Item 7.01 Regulation FD Disclosure

 

The information furnished in this Item 7.01 of this Current Report on Form 8-K, including the exhibits attached hereto, shall not be deemed “filed” for any purpose, including for the purposes of Section 18 of the Exchange Act, or otherwise subject to the liabilities of that Section. The information in this Item 7.01 of this Current Report on Form 8-K, including the exhibits attached hereto, shall not be deemed incorporated by reference into any filing under the Securities Act or the Exchange Act regardless of any general incorporation language in such filing.

 

(a) Presentation Materials

 

On November 2, 2005, we will present materials at the 2005 NAREIT Annual Convention. A copy of the materials is attached hereto as Exhibit 99.1 and incorporated herein by reference.


(b) Press Release

 

On November 1, 2005, we issued a press release announcing an amendment to our unsecured revolving credit facility.
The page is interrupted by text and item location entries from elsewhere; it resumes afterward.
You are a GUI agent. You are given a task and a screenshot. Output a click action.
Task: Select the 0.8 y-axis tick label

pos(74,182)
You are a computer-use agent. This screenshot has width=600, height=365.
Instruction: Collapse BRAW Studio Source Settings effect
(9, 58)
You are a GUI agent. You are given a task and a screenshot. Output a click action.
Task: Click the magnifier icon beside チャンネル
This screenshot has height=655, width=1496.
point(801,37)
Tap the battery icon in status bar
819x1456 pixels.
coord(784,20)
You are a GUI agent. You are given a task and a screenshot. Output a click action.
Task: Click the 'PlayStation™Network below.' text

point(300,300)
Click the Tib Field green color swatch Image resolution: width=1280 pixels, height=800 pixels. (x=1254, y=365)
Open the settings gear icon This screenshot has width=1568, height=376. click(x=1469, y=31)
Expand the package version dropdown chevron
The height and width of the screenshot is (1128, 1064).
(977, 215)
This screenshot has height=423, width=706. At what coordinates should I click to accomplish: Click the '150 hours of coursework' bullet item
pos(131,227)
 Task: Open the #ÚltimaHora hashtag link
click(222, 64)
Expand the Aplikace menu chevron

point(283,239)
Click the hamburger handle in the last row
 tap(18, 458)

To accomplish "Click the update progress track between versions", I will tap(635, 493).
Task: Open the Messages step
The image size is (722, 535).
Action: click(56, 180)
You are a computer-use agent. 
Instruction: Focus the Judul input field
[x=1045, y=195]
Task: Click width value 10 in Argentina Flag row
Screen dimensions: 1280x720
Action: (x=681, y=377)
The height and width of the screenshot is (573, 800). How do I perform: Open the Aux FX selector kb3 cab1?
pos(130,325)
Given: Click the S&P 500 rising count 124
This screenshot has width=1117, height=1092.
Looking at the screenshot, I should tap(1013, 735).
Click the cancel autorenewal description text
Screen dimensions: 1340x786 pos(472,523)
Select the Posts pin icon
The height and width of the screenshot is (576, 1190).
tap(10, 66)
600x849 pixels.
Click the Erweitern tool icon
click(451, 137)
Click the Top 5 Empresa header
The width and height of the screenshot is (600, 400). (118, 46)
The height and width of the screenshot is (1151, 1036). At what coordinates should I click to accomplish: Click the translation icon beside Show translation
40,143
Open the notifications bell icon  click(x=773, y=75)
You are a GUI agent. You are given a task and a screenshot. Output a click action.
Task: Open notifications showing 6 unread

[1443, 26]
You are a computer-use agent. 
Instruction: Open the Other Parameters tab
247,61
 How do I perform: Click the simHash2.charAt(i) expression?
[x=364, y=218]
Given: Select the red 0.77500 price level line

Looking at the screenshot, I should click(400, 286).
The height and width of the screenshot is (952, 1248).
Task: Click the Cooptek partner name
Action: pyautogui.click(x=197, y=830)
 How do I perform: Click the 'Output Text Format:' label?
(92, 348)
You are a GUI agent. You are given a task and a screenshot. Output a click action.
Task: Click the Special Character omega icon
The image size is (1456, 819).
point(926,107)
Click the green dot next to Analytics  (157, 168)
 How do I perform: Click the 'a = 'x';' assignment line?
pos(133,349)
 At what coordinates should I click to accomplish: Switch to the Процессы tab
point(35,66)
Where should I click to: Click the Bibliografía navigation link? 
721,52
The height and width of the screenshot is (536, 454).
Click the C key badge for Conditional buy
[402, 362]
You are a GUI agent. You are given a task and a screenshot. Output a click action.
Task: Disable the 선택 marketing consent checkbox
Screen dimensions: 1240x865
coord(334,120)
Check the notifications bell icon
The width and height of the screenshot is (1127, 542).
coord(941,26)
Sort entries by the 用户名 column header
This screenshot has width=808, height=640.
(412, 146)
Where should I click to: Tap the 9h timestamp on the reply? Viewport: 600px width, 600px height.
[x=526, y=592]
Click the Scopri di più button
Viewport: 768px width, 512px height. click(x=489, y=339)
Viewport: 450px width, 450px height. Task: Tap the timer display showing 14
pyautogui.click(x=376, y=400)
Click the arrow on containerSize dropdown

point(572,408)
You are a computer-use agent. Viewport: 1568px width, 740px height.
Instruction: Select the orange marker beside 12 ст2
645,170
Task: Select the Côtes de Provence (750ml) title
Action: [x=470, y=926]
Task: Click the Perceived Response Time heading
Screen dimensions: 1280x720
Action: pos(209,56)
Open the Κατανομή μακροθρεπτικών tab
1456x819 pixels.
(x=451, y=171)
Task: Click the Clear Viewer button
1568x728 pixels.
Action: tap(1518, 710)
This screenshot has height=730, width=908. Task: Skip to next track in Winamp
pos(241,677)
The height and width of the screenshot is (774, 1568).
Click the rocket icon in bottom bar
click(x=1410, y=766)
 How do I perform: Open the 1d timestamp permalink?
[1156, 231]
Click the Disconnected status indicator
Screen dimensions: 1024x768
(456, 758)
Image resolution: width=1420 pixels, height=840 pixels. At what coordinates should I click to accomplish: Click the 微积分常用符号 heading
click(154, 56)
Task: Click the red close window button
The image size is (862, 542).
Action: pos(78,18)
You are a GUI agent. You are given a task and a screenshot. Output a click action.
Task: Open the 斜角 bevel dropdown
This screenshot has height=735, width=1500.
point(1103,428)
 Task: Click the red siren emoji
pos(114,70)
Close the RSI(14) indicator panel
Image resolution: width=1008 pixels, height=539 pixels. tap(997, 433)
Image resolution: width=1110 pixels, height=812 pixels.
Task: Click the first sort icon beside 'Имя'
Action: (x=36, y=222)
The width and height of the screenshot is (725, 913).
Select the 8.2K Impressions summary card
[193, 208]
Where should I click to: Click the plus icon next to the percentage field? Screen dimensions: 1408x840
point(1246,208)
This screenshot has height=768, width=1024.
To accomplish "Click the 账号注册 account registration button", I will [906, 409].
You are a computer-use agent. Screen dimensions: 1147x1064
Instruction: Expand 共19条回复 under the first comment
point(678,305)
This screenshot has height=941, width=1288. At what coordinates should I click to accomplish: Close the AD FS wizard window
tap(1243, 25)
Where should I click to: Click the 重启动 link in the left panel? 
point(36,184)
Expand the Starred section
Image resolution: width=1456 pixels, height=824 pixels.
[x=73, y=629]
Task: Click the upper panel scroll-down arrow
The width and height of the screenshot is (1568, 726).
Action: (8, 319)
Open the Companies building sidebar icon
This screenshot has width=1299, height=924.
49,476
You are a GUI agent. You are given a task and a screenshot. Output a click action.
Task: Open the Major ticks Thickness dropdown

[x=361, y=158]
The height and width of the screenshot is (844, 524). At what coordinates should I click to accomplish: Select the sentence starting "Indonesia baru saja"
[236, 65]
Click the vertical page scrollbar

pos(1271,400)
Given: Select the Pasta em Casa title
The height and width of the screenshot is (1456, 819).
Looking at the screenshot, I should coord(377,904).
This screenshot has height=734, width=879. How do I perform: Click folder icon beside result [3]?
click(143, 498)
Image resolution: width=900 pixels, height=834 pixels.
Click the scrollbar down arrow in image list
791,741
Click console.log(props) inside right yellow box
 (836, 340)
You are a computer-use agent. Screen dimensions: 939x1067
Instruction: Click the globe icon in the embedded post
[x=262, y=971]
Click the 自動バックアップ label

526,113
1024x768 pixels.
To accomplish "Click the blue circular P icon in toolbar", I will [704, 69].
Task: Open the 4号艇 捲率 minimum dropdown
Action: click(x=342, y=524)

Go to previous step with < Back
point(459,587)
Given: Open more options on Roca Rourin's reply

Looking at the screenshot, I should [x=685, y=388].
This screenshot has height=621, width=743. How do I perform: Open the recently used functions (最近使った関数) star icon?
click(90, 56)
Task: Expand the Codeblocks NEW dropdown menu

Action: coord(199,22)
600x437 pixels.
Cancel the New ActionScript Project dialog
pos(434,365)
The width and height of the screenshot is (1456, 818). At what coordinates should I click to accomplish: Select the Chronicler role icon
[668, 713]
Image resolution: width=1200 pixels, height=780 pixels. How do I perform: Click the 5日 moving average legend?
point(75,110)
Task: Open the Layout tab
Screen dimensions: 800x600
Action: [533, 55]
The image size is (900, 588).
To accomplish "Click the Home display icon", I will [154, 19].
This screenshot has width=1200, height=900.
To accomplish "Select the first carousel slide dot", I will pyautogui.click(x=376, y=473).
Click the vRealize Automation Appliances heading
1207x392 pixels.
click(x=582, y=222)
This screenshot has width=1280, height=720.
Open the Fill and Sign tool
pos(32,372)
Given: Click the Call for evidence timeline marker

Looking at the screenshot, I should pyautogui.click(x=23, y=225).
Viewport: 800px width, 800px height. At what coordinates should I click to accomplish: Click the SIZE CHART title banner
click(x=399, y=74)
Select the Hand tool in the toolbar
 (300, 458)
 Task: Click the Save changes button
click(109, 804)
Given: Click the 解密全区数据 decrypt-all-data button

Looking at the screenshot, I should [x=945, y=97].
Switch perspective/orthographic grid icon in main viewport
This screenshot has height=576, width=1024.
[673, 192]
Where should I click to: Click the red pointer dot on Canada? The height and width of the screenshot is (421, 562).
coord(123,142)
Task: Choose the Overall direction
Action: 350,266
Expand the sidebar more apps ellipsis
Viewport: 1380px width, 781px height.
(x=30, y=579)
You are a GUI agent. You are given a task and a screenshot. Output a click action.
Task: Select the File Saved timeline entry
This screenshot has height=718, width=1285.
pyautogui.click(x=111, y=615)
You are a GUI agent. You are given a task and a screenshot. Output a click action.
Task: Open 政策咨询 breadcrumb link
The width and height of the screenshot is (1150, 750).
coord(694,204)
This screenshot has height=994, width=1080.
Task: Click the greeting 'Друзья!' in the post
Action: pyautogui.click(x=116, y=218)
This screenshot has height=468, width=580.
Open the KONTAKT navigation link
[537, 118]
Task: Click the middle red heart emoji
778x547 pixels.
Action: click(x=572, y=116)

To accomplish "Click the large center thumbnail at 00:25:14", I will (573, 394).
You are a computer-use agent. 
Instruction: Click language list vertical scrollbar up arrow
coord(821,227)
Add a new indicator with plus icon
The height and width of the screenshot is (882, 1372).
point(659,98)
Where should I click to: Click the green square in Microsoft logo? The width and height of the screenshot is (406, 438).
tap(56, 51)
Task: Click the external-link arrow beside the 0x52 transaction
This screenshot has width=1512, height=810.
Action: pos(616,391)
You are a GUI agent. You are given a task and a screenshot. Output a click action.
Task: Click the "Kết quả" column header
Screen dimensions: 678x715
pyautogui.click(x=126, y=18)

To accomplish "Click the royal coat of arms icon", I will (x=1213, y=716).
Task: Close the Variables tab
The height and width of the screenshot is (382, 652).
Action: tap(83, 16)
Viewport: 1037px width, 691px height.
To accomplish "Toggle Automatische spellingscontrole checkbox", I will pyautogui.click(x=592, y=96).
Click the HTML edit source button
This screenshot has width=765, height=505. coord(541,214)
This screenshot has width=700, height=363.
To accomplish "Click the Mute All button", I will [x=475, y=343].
The text of the press release is attached hereto as Exhibit 99.2 and is incorporated herein by reference.

 

Item 9.01 Financial Statements and Exhibits.

 

(c) Exhibits

 

Exhibit No.    

 

Description    


99.1   Material to be presented by Digital Realty Trust, Inc. on November 2, 2005 at the 2005 NAREIT Annual Convention.
99.2   Press Release dated November 1, 2005.


SIGNATURES

 

Pursuant to the requirements of the Securities Exchange Act of 1934, the Registrant has duly caused this report to be signed on its behalf by the undersigned hereunto duly authorized.

 

Digital Realty Trust, Inc.

By:

 

/s/ Joshua A. Mills

   

Joshua A. Mills

   

General Counsel and

Assistant Secretary

 

Date: November 1, 2005


Exhibits

 

Exhibit No.    

 

Description    


99.1   Material to be presented by Digital Realty Trust, Inc. on November 2, 2005 at the 2005 NAREIT Annual Convention.
99.2   Press Release dated November 1, 2005.